Issue Related to Agristack
- AgriStack’s accuracy and usefulness are limited by outdated land records: 92% of India’s villages had computerized land records by the end of the 13-year Digital India Land Records Modernization Program in 2021. However, according to government statistics, just 68% of village cadastral maps—which document the size, ownership, and value of land—had been converted to digital format. The maps’ accuracy is also questionable. According to a 2009 government research, the “average age of village/cadastral maps available in most of the states is more than 50 years.” According to a September 2017 PRS Legislative report, States have forgotten to update the records through surveys and have not used maps to determine actual boundaries on the ground.
- Commercialization: With the creation of “Agristack,” agricultural extension activities that migrate into the digital and private realm would be commercialized. By producing a unique ID, connecting Aadhaar with the transfer of farm subsidies and other advantages, and other methods, AgriStack attempts to turn a small farm into an economic unit. However, the reality is that such digital short-cuts might alter our agriculture.
- Absence of Dispute Settlement: Although the MoU’s call for the physical verification of digitally generated land data, they make no provision for what would happen if disputes arose. This is particularly concerning given that past experience has shown that resolving land disputes can take years.
- Data Protection Laws Are Not Existing: Without regulations, it might lead to a situation where private data processing companies are given access to more information about a farmer’s land than the farmer himself and are free to use that information anyway they see fit. Due to the lack of laws governing data privacy and protection, commercial organisations with MOUs for pilot programs in different districts will determine which data are non-personal. For instance, Microsoft’s SOP states that its team must guarantee that data acquired are “checked and reconciled 100%,” although it is unclear how they would do so, whether by comparing with official government data or in some other way. IFF obtained the SOP through a Right To Information request.
- Privacy and exclusion concerns: Aadhaar-seeding the planned farmer ID could lead to new privacy and exclusion concerns. In addition, the farmer database will not include tenant farmers, sharecroppers, or farm laborers if it is built on land records.

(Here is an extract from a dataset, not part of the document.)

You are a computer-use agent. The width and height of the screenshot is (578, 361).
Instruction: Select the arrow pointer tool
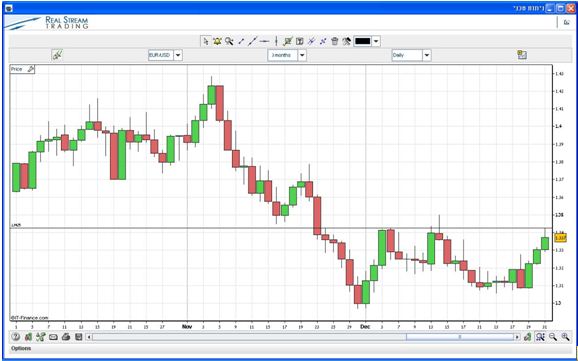point(206,41)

- Low Literacy Rate: Farmers may not be able to use AgriStack even if it becomes a reality. In rural India, there were only 36.2 internet customers for every 100 persons between January and March 2021, compared to 60.7 in metropolitan India. In India, 38% of families have some level of digital literacy. This proportion is 25% lower in rural areas. The issue of tiny landholdings is also a problem, with approximately 90% of the 93.1 million agricultural households having less than 2 hectares of land. And because of all these factors, specialists think AgriStack may not be helpful in India.
Digital AgriStack
Agristack is a collection of digital information and technology aimed at farmers and the agricultural industry. AgriStack will give farmers a standardized platform to offer end-to-end services along the entire agriculture and food value chain. It seeks to give India a stronger push toward the digitization of data, from land titles to medical information. As part of the program, each farmer will receive a special digital identification (farmers’ ID) that will contain personal data, information on the land they farm, as well as productivity and financial data. Every ID will be connected to the person’s Aadhaar ID. In addition, the government is creating a centralized platform for farmer services that will assist in digitizing the provision of agricultural services by the public and commercial sectors. The architecture for AgriStack was described in a paper on the India Digital Ecosystem Architecture (IDEA) that the government released in June 2021. IDEA is anticipated to make sure that state and central data are separate architectural components that can work together to provide farmers with the information they need.
A Memorandum of Understanding was recently inked between the Ministry of Agriculture and Microsoft to operate a pilot program for 100 villages across six states. According to the MoU, Microsoft must use its cloud computing technologies to develop a “Unified Farmer Service Interface.” AgriStack, a collection of technology-based interventions in agriculture, is the foundation upon which the ministry intends to build the rest of its initiatives. The Indian Agritech Market was worth $204 million in 2019 and about 50 start-ups receive private capital each year. The industry continues to receive a lot of attention and enough funding. But the market is still modest, just collecting 1% of the potential market.